At a press conference in Tbilisi today, the former Soviet foreign minister and former Georgian president whom Saakashvili replaced said this had happened because “it is in the nature of the Georgian that when anyone interferes in his affairs, his response will be an explosion of national pride” (www.nr2.ru/policy/193338.html).
That is what happened, Shevardnadze continued, when the Kremlin said it would have no dealings with him and was reinforced when Moscow unilaterally recognized Abkhazia and South Ossetia as independent states, an action that “in fact saved Saakashvili from responsibility for [his] poor preparation of military actions against ‘the so-called South Ossetia.’”
And from Saakashvili’s perspective, Russian actions have had one other positive if for some unexpected result: “At the present time, neither the United States nor Europe is prepared for a change in the powers that be in Georgia since, in Shevardnadze’s words, they “must regular much more important questions” than that.
Shevardnadze did not address a more fundamental issue: Is this rise in the domestic and foreign support for Saakashvili an unintended and unwelcome consequence of Russian actions from Moscow’s point of view? Or was this boost for Saakashvili part of a broader and more sinister plan to lead Saakashvili and the opposition to say or do things that will weaken Georgia?
There are some compelling arguments in support of either of these hypotheses.

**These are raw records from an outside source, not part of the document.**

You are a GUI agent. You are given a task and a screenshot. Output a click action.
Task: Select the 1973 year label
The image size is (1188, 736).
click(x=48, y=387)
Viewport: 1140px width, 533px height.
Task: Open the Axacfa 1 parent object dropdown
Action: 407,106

With regard to the first, the statements many Russian officials made during the most active phase of the conflict that they would not talk to Saakashvili suggest that at least some in Moscow hoped or believed they could force regime change.
On the one hand, they may have calculated that many Georgians both among the opposition and also among his supporters and perhaps even more Western powers would be interested in promoting talks between Moscow and Tbilisi, something that the Russian statements about Saakashvili would seem to preclude.

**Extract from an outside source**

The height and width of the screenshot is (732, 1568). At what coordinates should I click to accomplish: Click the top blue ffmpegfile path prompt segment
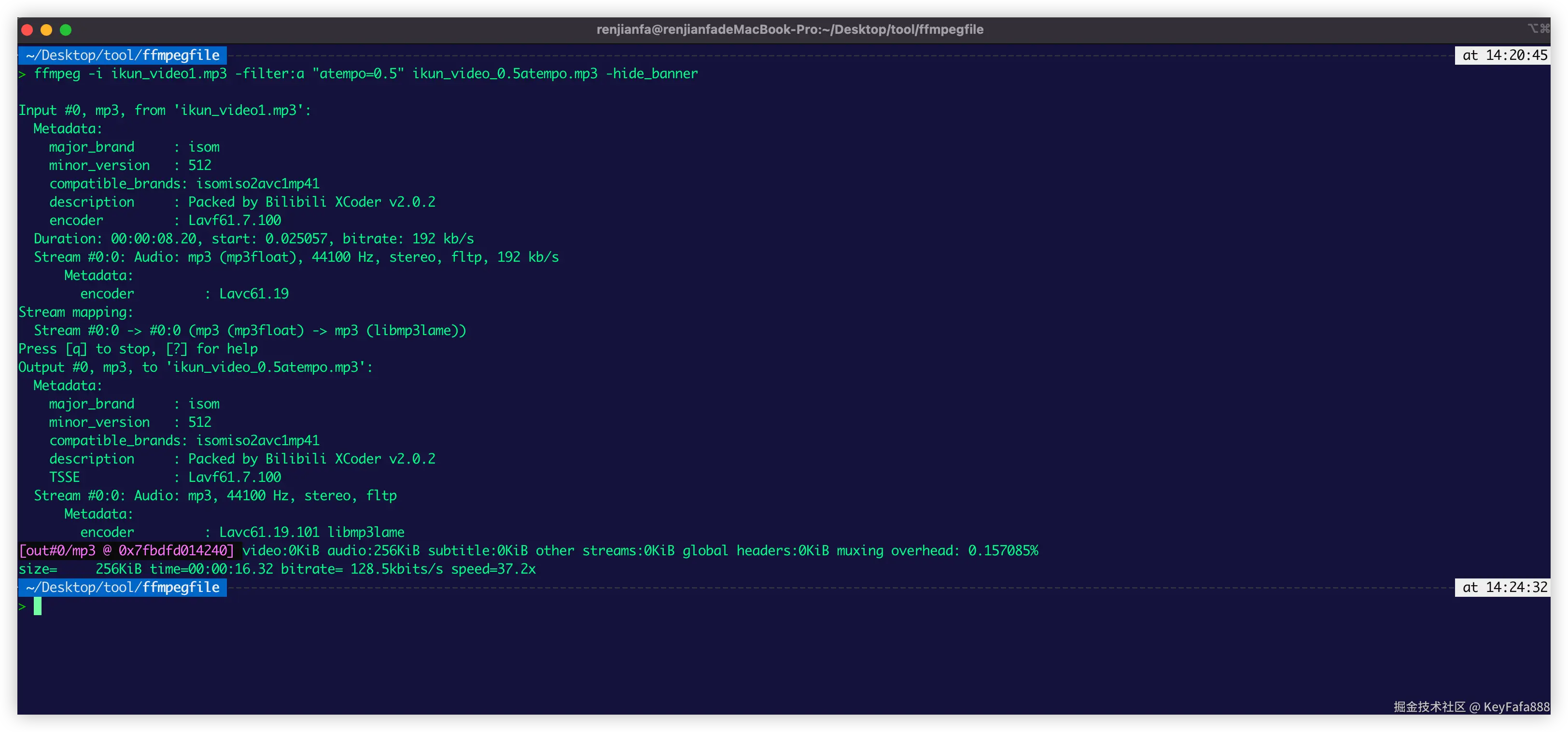123,56
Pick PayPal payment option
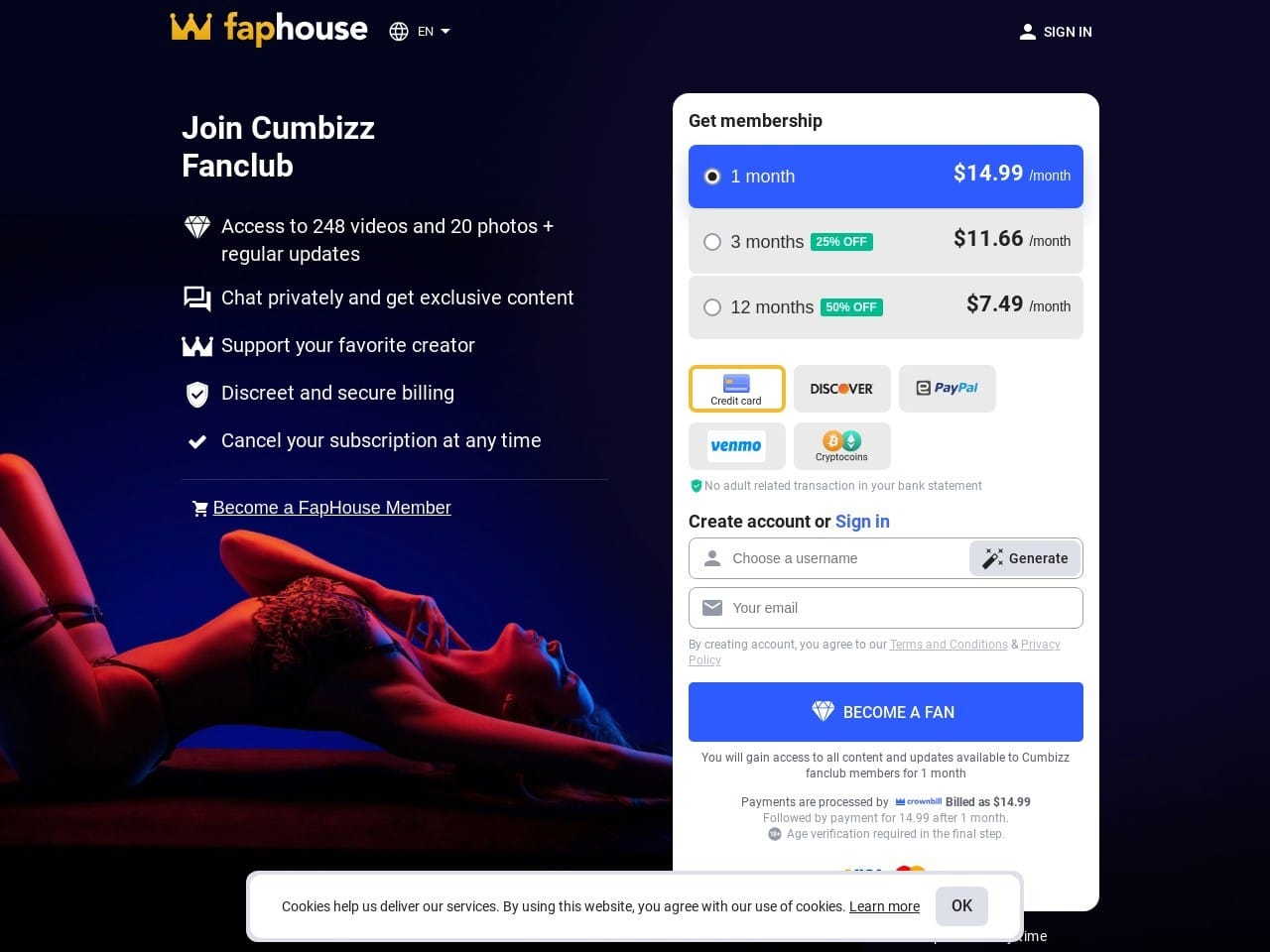Screen dimensions: 1270x952 point(948,389)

But the reaction of both Georgian society and the West to what the Russian political leadership has said and what Russian military forces inside Georgia have done have beyond question the dashed those hopes at least for the immediate future. Even members of the opposition who had wanted Saakashvili to step down now say that this is not the time for that.

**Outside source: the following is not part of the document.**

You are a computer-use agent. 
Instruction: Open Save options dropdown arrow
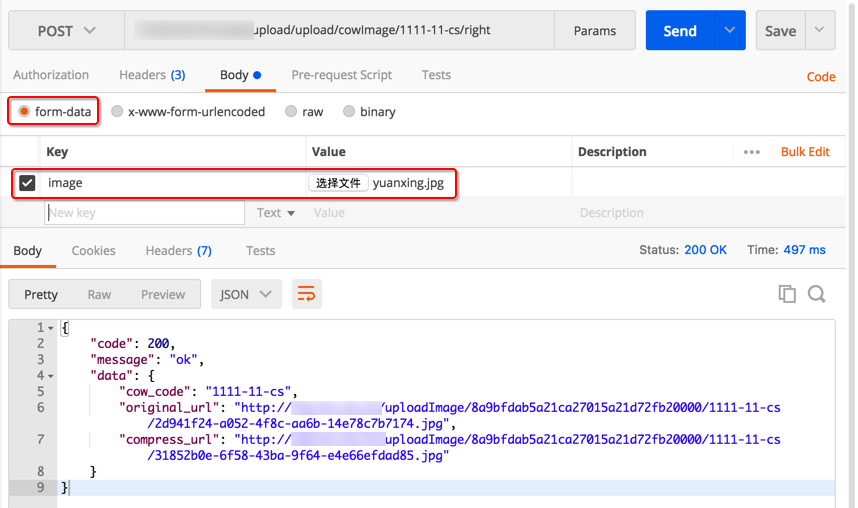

Russian officials knew or should have known that their actions would boost support for Saakashvili both among his own countrymen and across the West. Georgians, like other peoples, unite around the leader when attacked, and the West, although it had discouraged Saakashvili from acting, has been clear about its opposition to Russia’s use of force in this way.
Moscow has some experience with that. Prior to Moscow’s dispatch of troops into Chechnya in 1994, that republic’s president, Jokar Dudayev, was, according to polls taken at that time, supported by only about 30 percent of the population, a pattern that limited his options and probably pointed to his eventual displacement by someone else.
But after Russian President Boris Yeltsin sent in the Russian military, support for Dudayev rose dramatically, something that reduced the opposition to him there to impotence and meant that he could act with little regard to the opinions of other Chechen politicians or many segments of the population.
Given that experience, one is compelled to ask whether in fact the Russian government, all its rhetoric notwithstanding, may have understood that their invasion of Georgia would boost Saakashvili’s standing and power at least in the short term and possibly may even have calculated that this would ultimately work to Russia’s benefit.
To the extent that Saakashvili now enjoys virtually uncontested power in Georgia, there are three risks that the Russian government may be hoping to exploit. First, Saakashvili freed from the constraints of having to consult opposition may say or do something that will undermine his current standing in either Georgia or the West.
Indeed, some in Moscow may assume that the Georgian president will conclude that his brinksmanship in early August worked so much to his advantage that he might try something similar in the future in the expectation of more gains, thus providing Moscow with a new opportunity to respond both on the ground and in terms of propaganda.
Second, the further presidentialization of power in Georgia after the Russian invasion – and this is not to describe the situation there as “authoritarian,” as some Russian and Western commentators now do – could eventually have the effect of leading the increasingly marginalized to behave in ways that will highlight the divisions rather than the unity of Georgia.
And third, the combination of Saakashvili’s standing and the anger of some members of the opposition that Shevardnadze hinted at by his remarks about Russia’s actions having allowed the Georgian president to escape a discussion of his role in the recent events, could lead either him or the opposition to take actions against the other that would blacken Georgia’s reputation.
It is, of course, far more likely that most people in Moscow were surprised by the support Saakashvili attracted both within his country and from the West, but even if that is the case, it is equally likely that at least some in Moscow now are thinking about how to take advantage of the current situation as well.